Fast algorithms are developed for Bayesian analysis of Gaussian hierarchical models with intrinsic conditional autoregressive (ICAR) spatial random effects. To achieve computational speed-ups, first a result is proved on the equivalence between the use of an improper CAR prior with centering on the fly and the use of a sum-zero constrained ICAR prior. This equivalence result then provides the key insight for the algorithms, which are based on rewriting the hierarchical model in the spectral domain. The two novel algorithms are the Spectral Gibbs Sampler (SGS) and the Spectral Posterior Maximizer (SPM). Both algorithms are based on one single matrix spectral decomposition computation.
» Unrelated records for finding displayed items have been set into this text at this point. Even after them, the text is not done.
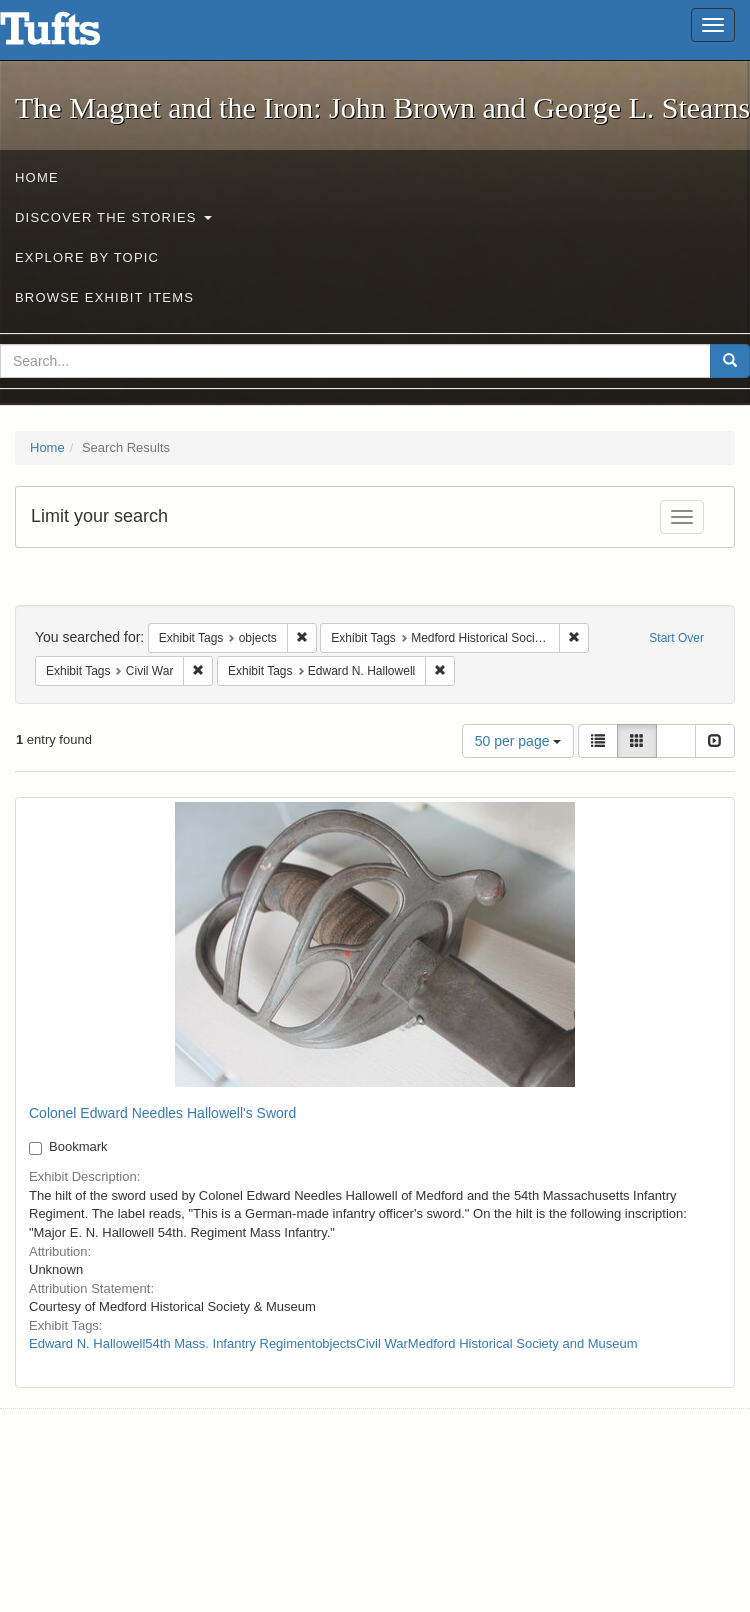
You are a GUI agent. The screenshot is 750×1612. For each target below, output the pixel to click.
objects (335, 1343)
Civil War (382, 1343)
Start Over (676, 638)
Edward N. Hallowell (87, 1343)
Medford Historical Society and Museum (523, 1343)
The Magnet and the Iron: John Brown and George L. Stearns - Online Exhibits (75, 35)
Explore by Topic (87, 257)
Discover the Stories (113, 217)
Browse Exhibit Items (104, 297)
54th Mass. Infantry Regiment (230, 1343)
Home (37, 177)
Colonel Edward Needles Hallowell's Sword (162, 1113)
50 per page (518, 741)
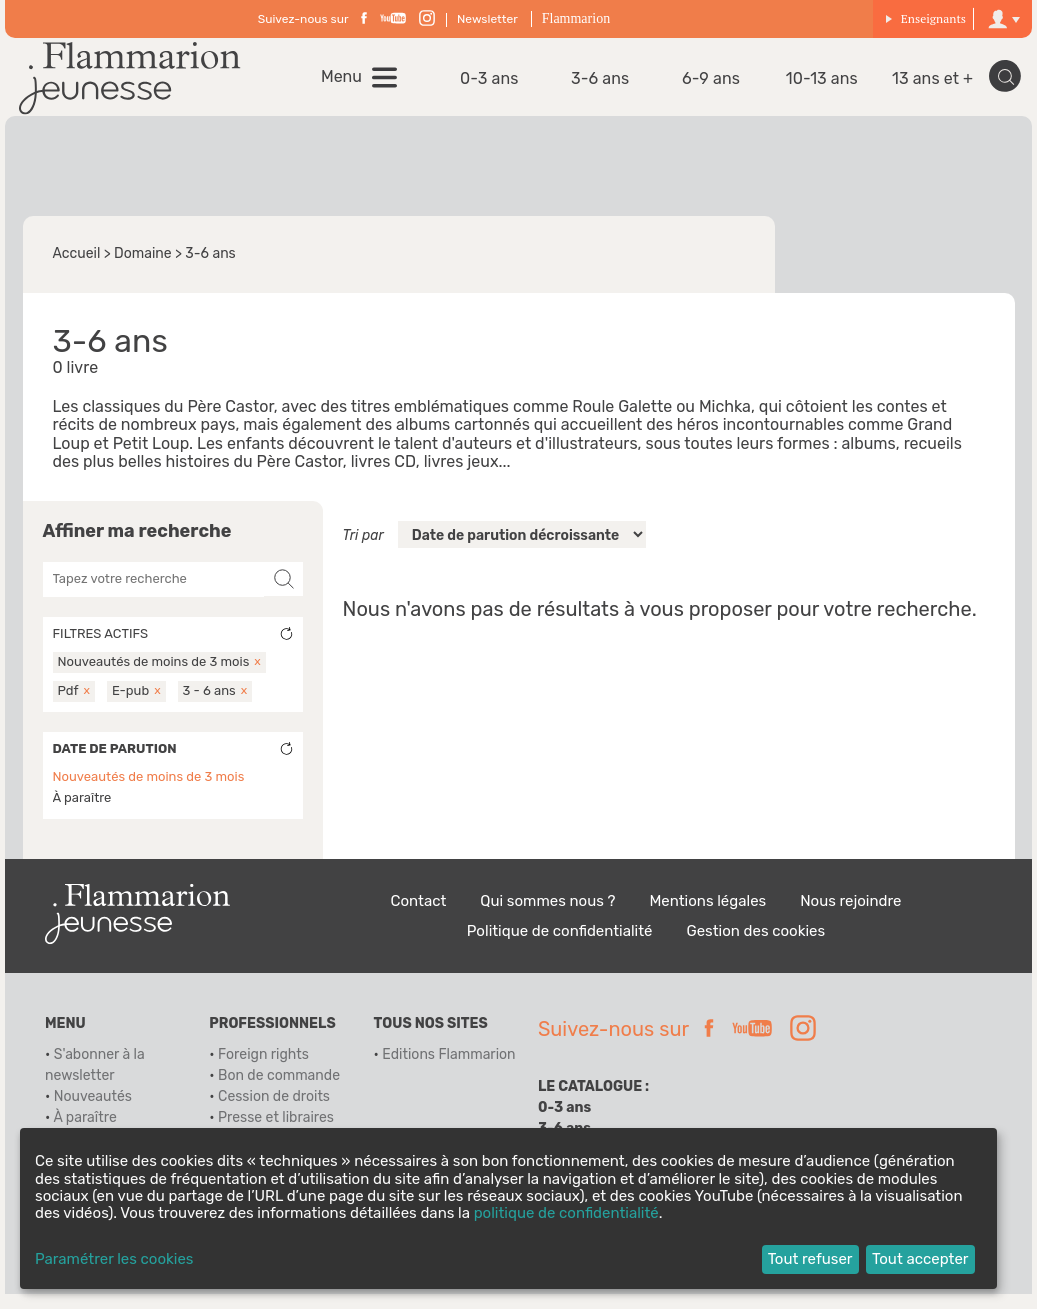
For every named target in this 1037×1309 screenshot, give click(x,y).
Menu (354, 84)
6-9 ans (713, 86)
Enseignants (925, 18)
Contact (419, 915)
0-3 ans (500, 86)
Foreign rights (263, 1069)
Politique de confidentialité (560, 945)
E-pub (130, 704)
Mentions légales (707, 915)
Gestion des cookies (755, 945)
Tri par (363, 550)
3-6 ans (607, 86)
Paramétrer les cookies (114, 1259)
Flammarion (576, 18)
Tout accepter (920, 1259)
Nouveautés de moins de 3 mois (154, 676)
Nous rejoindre (850, 915)
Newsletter (487, 19)
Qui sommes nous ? (547, 915)
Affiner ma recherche (137, 546)
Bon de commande (279, 1090)
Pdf (68, 704)
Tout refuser (810, 1259)
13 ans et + (927, 86)
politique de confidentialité (566, 1213)
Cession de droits (274, 1111)
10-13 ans (820, 86)
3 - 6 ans (209, 704)
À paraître (82, 811)
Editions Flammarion (448, 1069)
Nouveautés (93, 1111)
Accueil (77, 268)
After this computation, the SGS and SPM algorithms scale linearly with the sample size. The SGS algorithm is preferable for smaller sample sizes, whereas the SPM algorithm is preferable for sample sizes large enough for asymptotic calculations to provide good approximations. Because the matrix spectral decomposition needs to be computed only once, the SPM algorithm has computational advantages over algorithms based on sparse matrix factorizations (which need to be computed for each value of the random effects variance parameter) in situations when many models need to be fitted. Three simulation studies are performed: the first simulation study shows improved performance in computational speed in estimation of the SGS algorithm compared to an algorithm that uses the spectral decomposition of the precision matrix; the second simulation study shows that for model selection computations with 10 regressors and sample sizes varying from 49 to 3600, when compared to the current fastest state-of-the-art algorithm implemented in the R package INLA, SPM computations are 550 to 1825 times faster; the third simulation study shows that, when compared to default INLA settings, SGS and SPM combined with reference priors provide much more adequate uncertainty quantification. Finally, the application of the novel SGS and SPM algorithms is illustrated with a spatial regression study of county-level median household income for 3108 counties in the contiguous United States in 2017.